— START OF Records supplied —

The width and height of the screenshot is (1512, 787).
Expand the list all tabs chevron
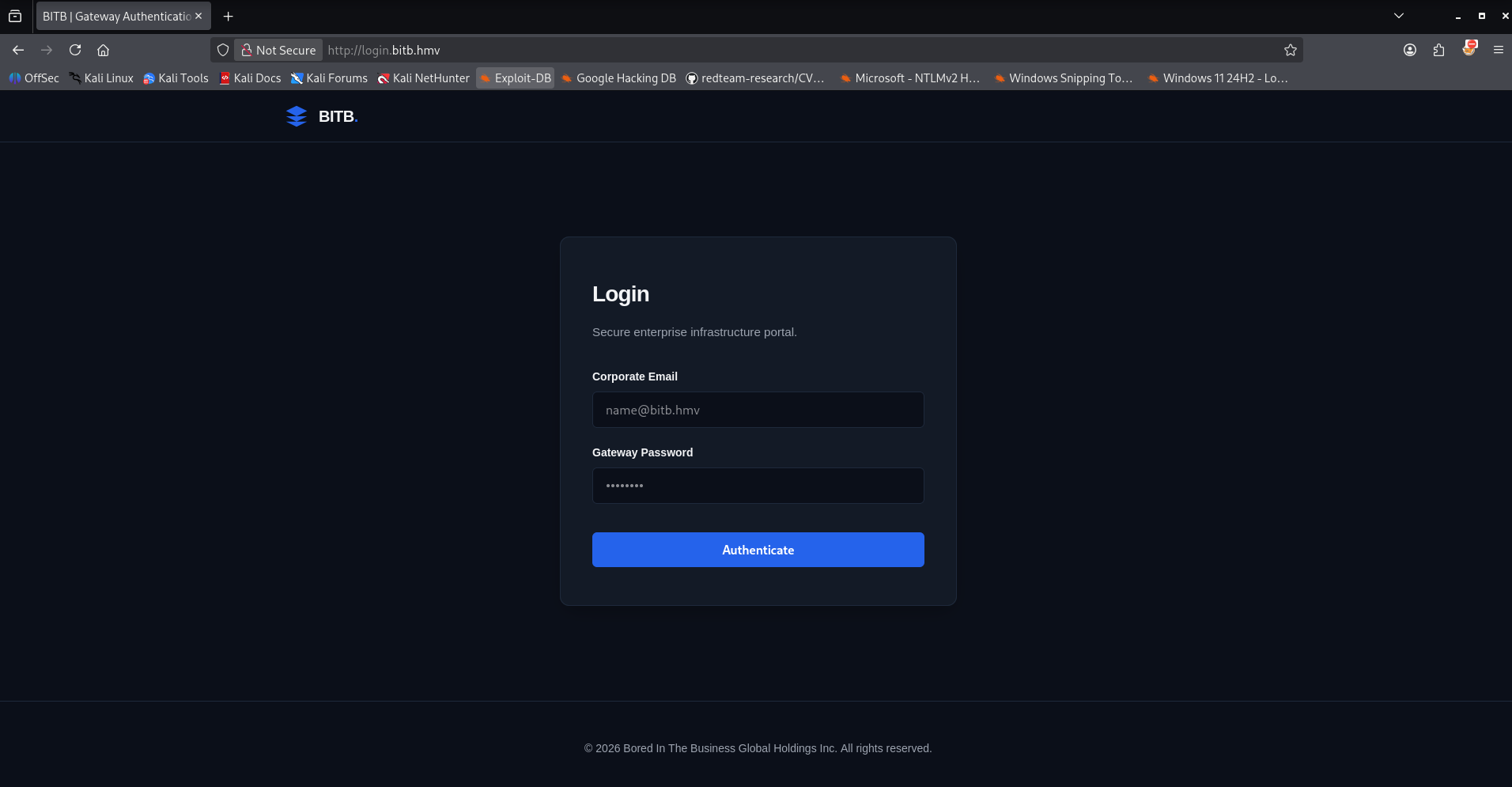[x=1398, y=16]
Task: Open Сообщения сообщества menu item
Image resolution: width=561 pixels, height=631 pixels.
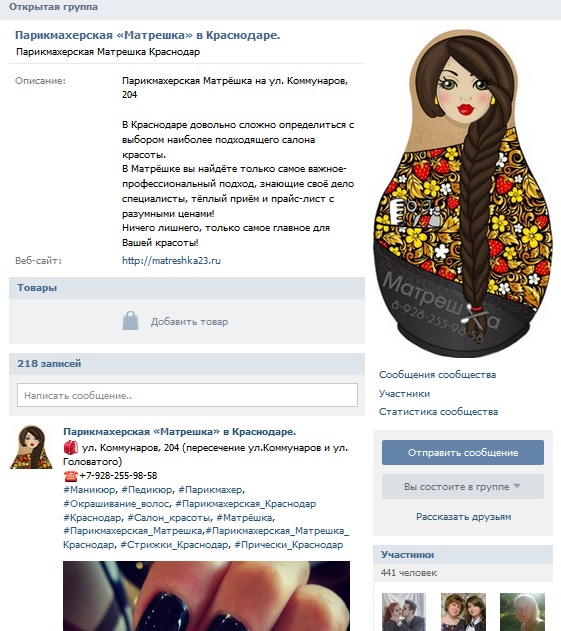Action: coord(437,375)
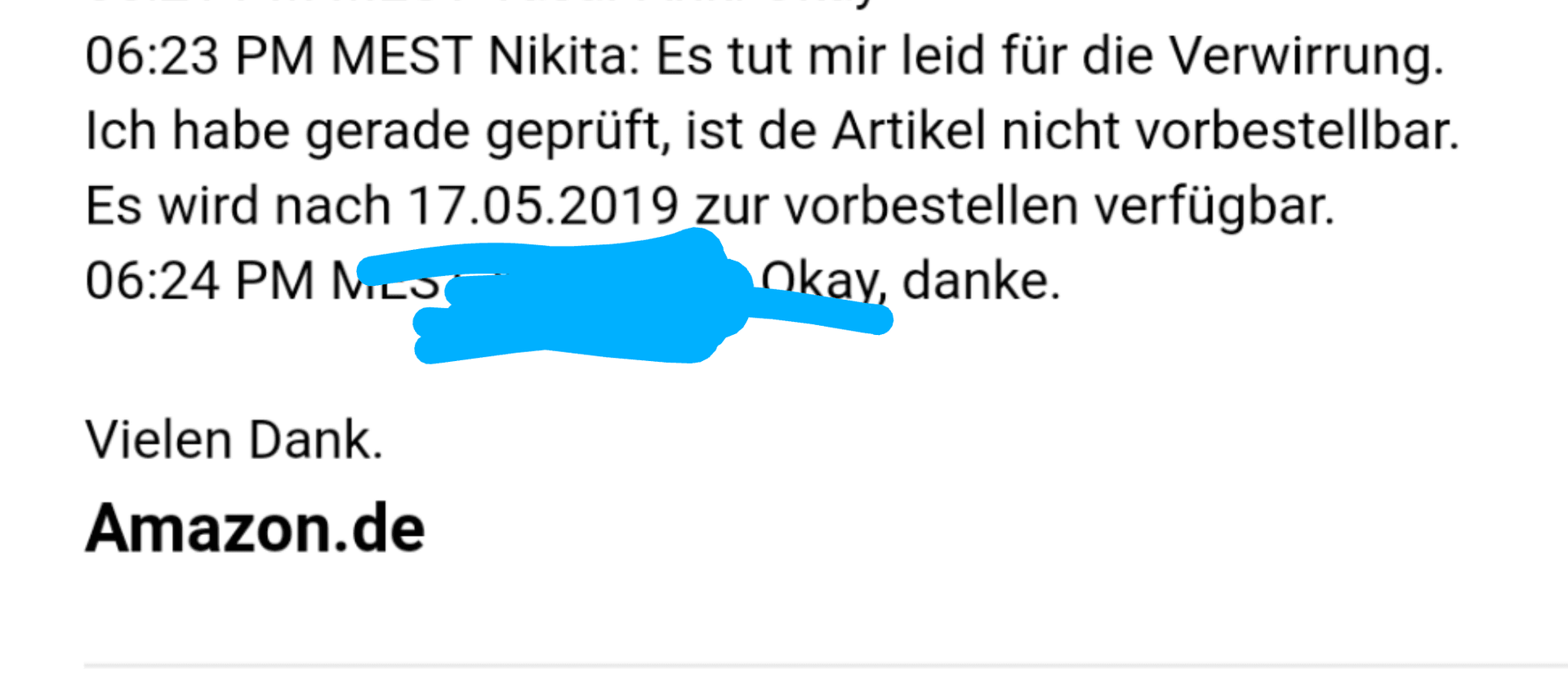Click the 'Vielen Dank.' closing line
1568x696 pixels.
coord(234,439)
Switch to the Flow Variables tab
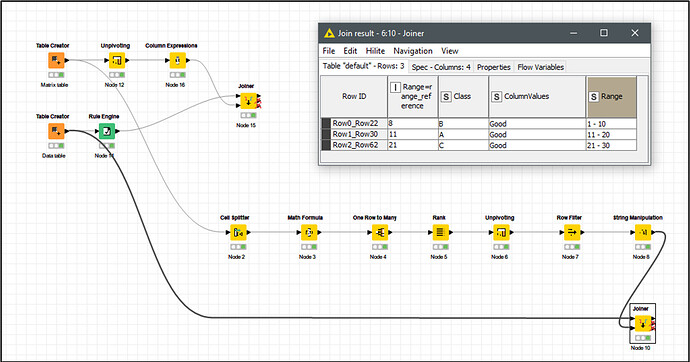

— END OF Records supplied —

Your goal » Copy out the material above word for word. Leave out the pictures.

Output below »
The width and height of the screenshot is (1512, 787).
Expand the list all tabs chevron
[x=1398, y=16]
Task: Open Сообщения сообщества menu item
Image resolution: width=561 pixels, height=631 pixels.
Action: coord(437,375)
Click the 'Vielen Dank.' closing line
1568x696 pixels.
coord(234,439)
Switch to the Flow Variables tab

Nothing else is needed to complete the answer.